Just tonight, I watched the remake of this story and found the impact upon me to be even greater. Tonight, I went home. Tonight, I was reminded of Skyway and the imagination of childhood.

While our visit to Skyway does not compare to the special effects of Terabithia, nonetheless, the setting is nothing if not striking in similarity. Having crossed creeks and fought our way through the Illinois wilderness in our very backyard, we entered a sort of clearing created by very high trees and very little ground vegetation. A perfect place, screened from the outside by the prairie and the trees; shaded inside creating a cool oasis from the heat of the Illinois summer. Some mysterious kids, long before us, had built a tree house, using fallen trees from the area, rejected wood from various constructions, and rope that wasn't of any use to anyone but an imaginative child. There was a fallen-tree ramp leading up to a makeshift rope bridge, leading to a grand tree house nestled between both the deadfall and the live oaks present in that place.

The first time I saw Terebithia, I knew I was looking at Skyway; and I knew the magic, I knew the characters, and I knew the friendship

Tonight I watched the 2007 version of Bridge to Terebithia , and I could not stop the tears.

I remembered Skyway, and I empathized with the unreality and denial that accompanies the revelation of death. I asked the same questions as Jessie...can God send such a child to Hell? Theologically I answered this question before the end of the movie yet was surprised to hear it addressed, if only in sentimental terms.

My friends, I have been to Terabithia, and it is every bit as beautiful and mysterious and adventuresome as portrayed in the movie. It is a version of Narnia and every other childhood fantasy-world come to life. It is a time of friendship, a reality of memory, and a location that reminds us that there is a place for childhood to remain present with us forever. Terebithia and Skyway also remind us that tragedy isn't so far away; that even in the world of imagination and fantasy, we bring a part of ourselves, we remain there, and we influence future generations.
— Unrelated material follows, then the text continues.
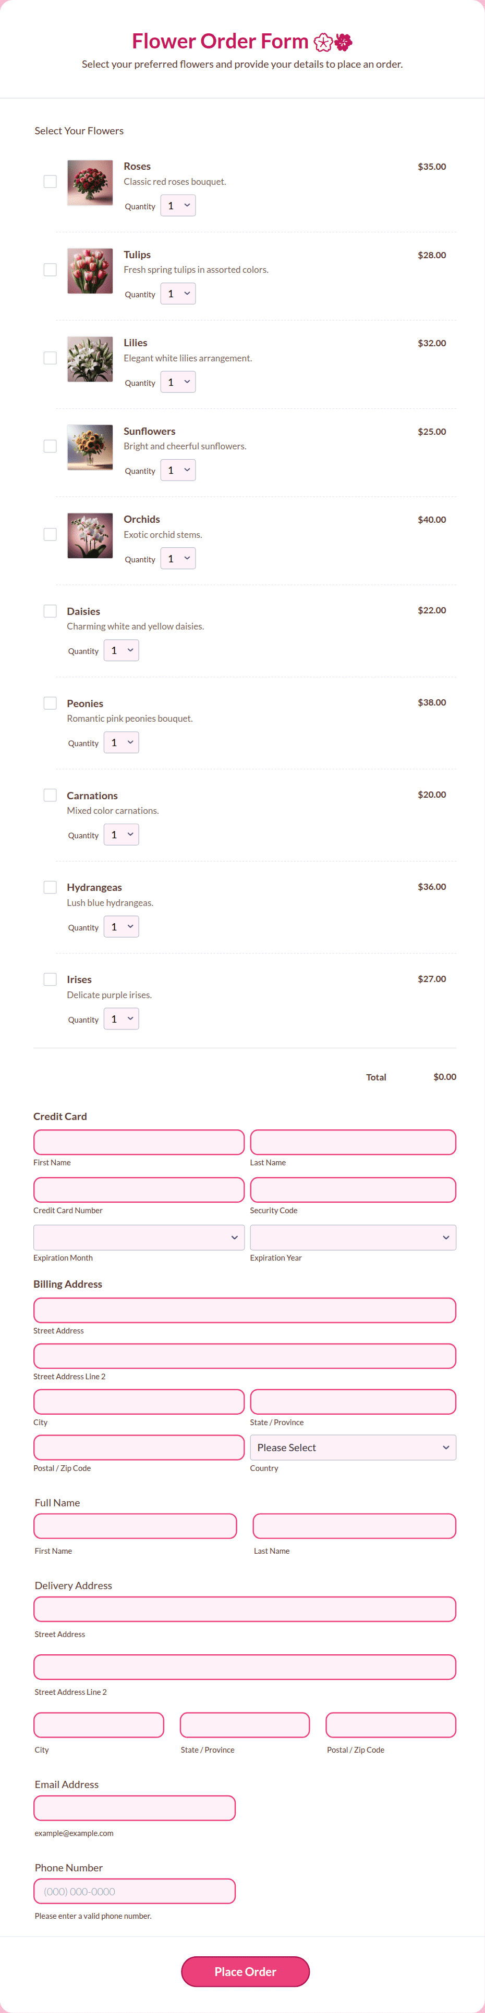Tick the Roses checkbox
The height and width of the screenshot is (2013, 485).
[50, 181]
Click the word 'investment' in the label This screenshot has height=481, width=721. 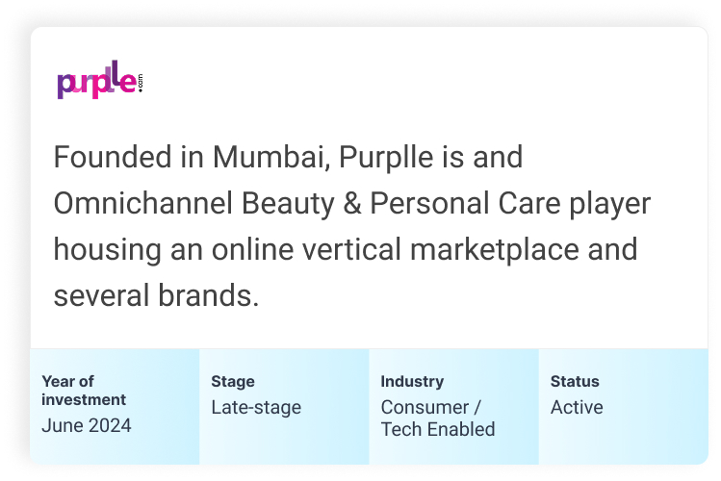[84, 399]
I am still wiping the tears from my eyes as I write this; I am still looking upon Skyway, I am still absorbing Terebithia, and I see a link with Narnia. They all encompass tales not only of childhood adventure, but of real-life sacrifice for a greater goal, true friendship, and the value of imagination in a world that seeks to quash that which is not readily apparent.
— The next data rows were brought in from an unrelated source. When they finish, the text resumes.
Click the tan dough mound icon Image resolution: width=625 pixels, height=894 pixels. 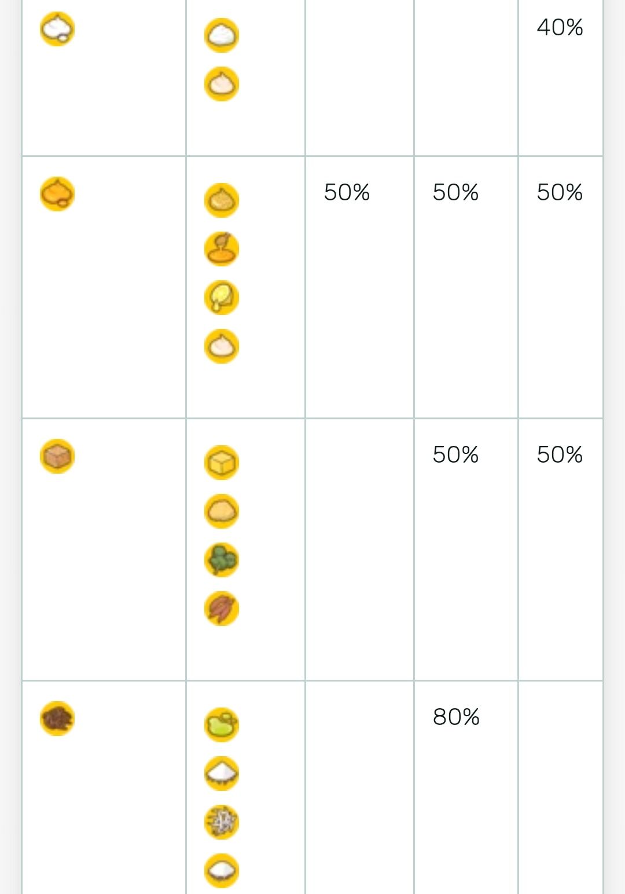pyautogui.click(x=222, y=511)
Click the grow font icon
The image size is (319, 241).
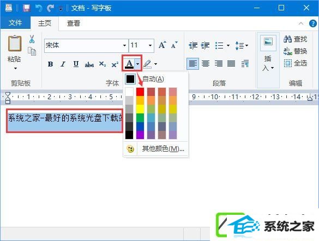[162, 45]
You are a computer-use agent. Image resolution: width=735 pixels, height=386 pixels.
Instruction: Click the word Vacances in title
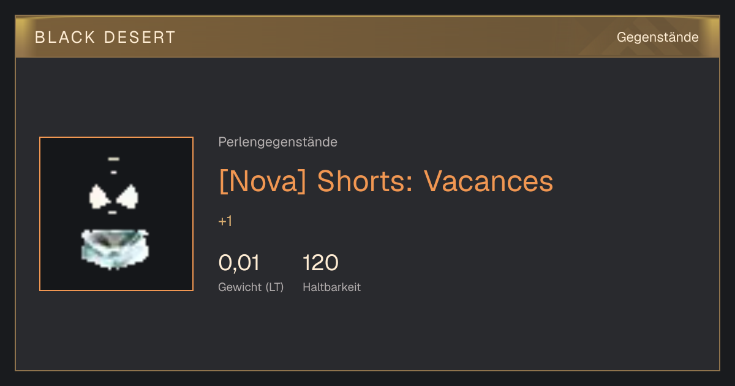point(488,181)
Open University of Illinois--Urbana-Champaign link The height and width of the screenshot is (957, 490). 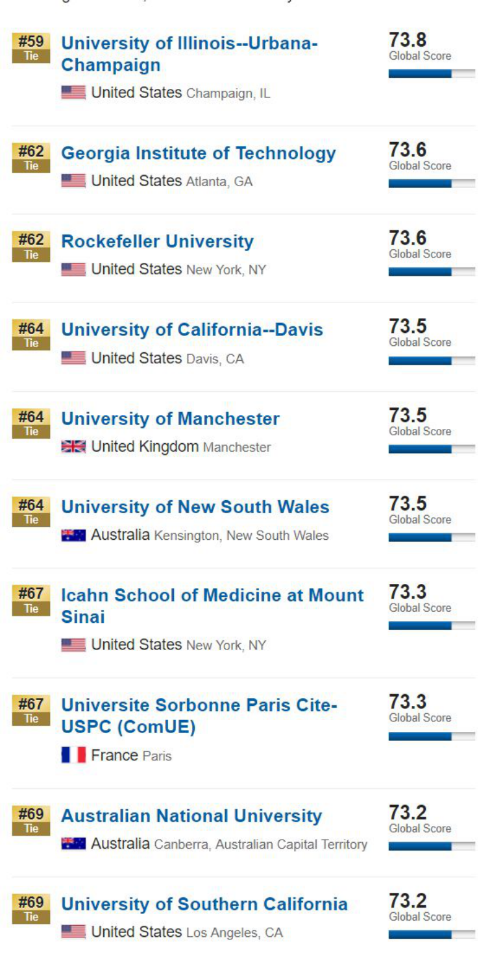(x=189, y=55)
We are all called to be like children, to believe like children, and to live and love like children. Let us forever be reminded of the child within us who sees the mystery and the potential of the forts built by unknown hands in the deep forests in our back yards; let us forever be reminded of the friendships built from adversity; let us forever be willing to believe that which is "impossible", for it is within impossibility that God is most gloriously manifested.

2 comments:

Warren said...

It was a beautiful, moving story.

I find it really hard to explain why I find it so powerful. It's not just the tragic ending.
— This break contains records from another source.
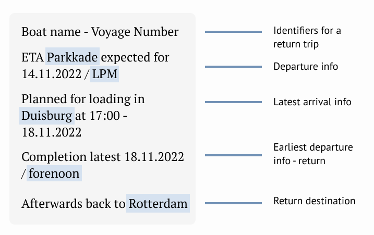Click the 'Departure info' annotation label
This screenshot has width=374, height=235.
[x=306, y=67]
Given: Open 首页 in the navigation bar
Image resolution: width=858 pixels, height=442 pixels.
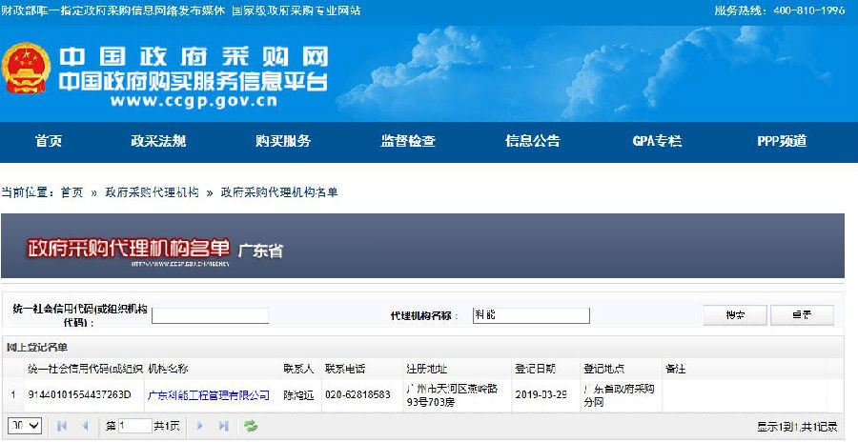Looking at the screenshot, I should [x=49, y=141].
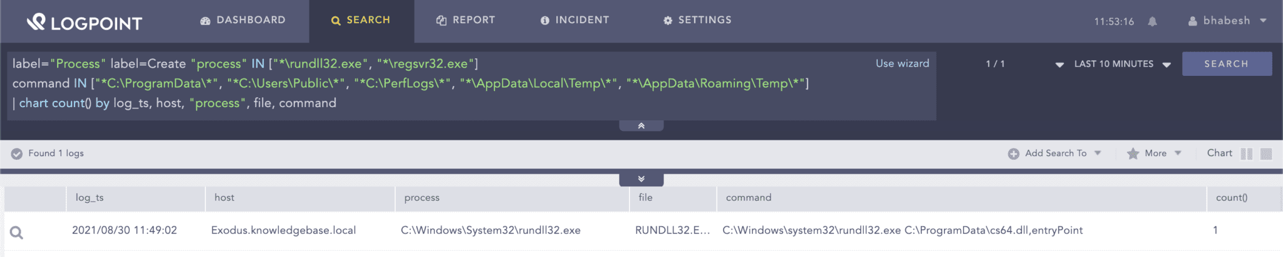Collapse the search query panel
Image resolution: width=1283 pixels, height=257 pixels.
641,126
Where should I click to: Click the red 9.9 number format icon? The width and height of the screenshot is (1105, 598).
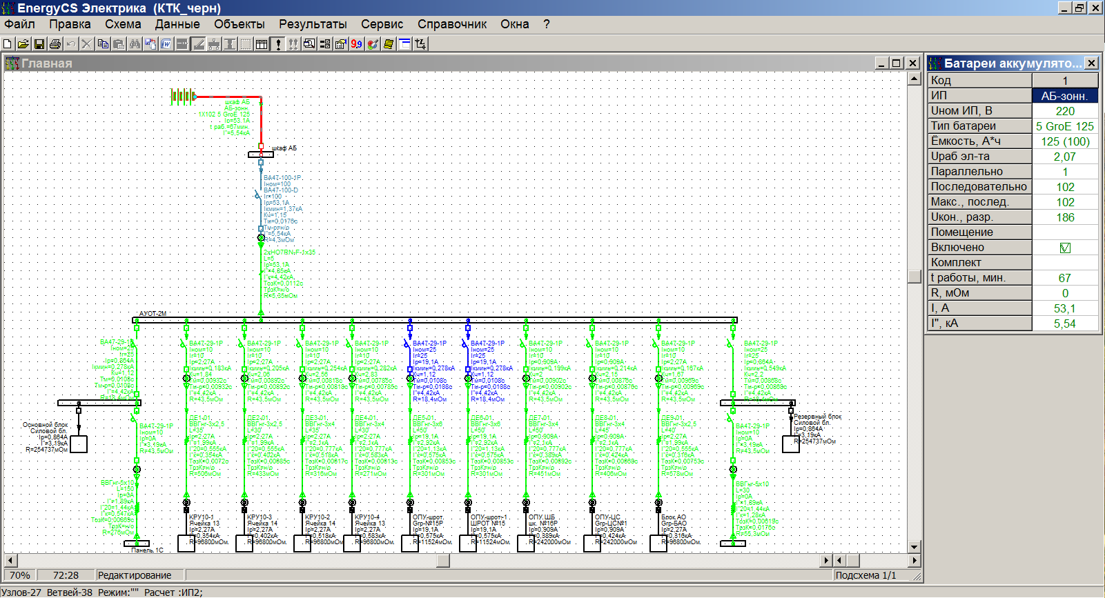356,44
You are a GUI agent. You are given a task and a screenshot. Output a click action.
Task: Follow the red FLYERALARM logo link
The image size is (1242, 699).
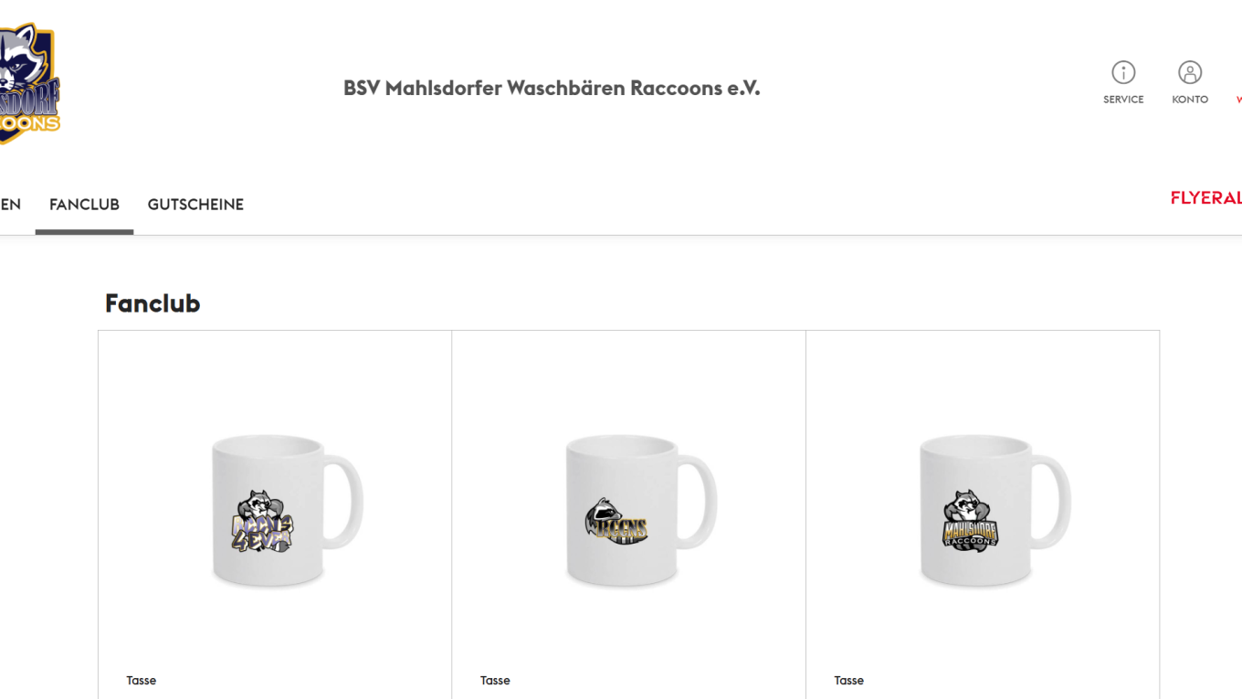pos(1205,198)
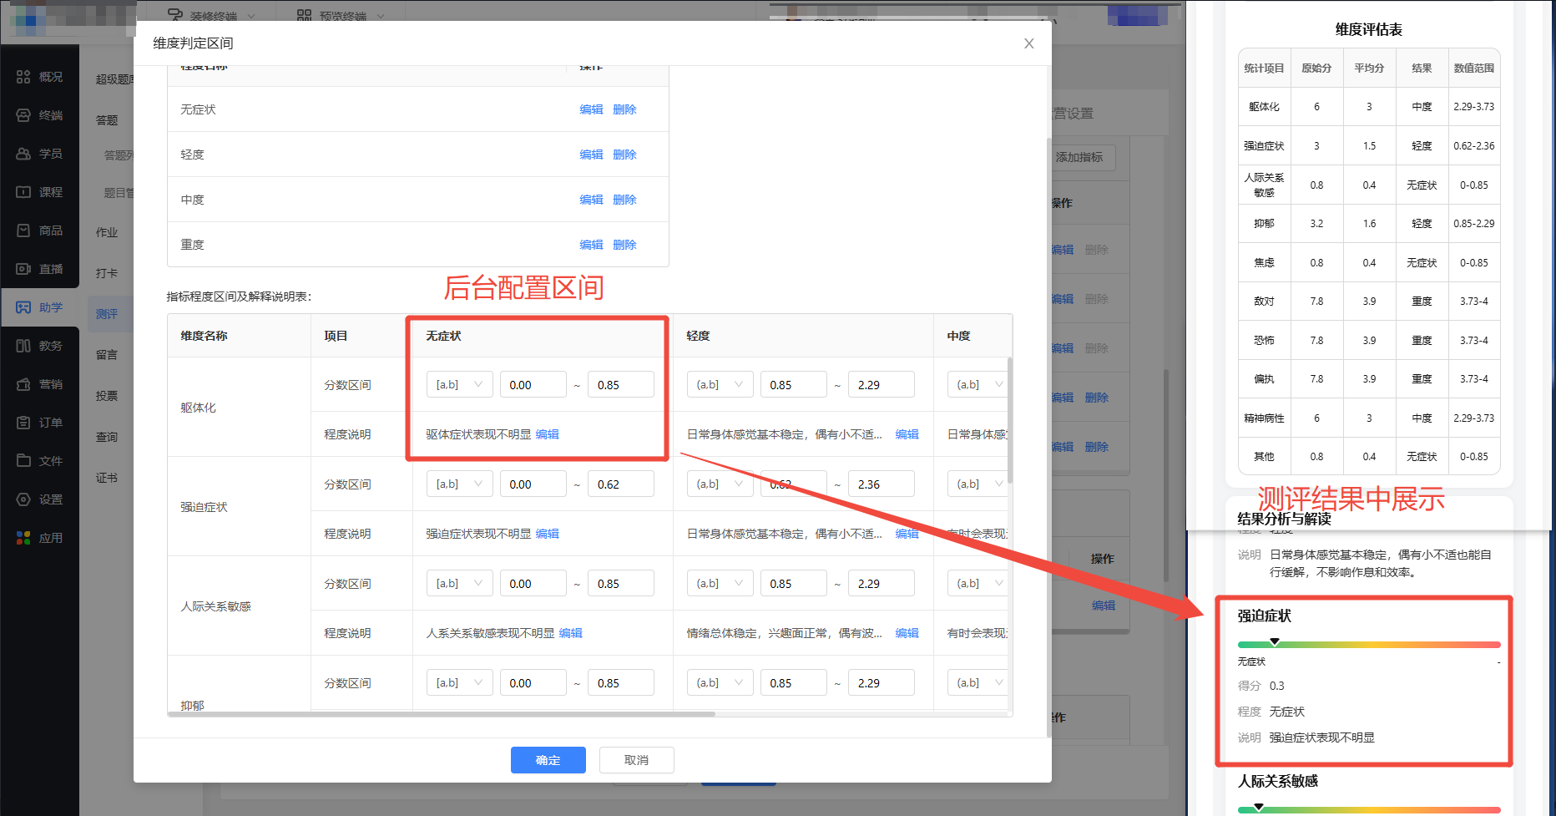Select 测评 in the secondary menu

[x=107, y=314]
It's the firm beleif in Romance, in the potential of the world to end up thoroughly Good, even when defeat by evil seems all around us. The character Leslie seems Seraphic, human, alive, joyful in a way most human beings have forgotten. The tragedy is not only that her life is so short, but that so few of us live our lives like she did.

W

Unknown said...

Hey, I think we grew up near each other. I grew up in the Quad Cities!

What a small world.

I loved that book too, but for other reasons.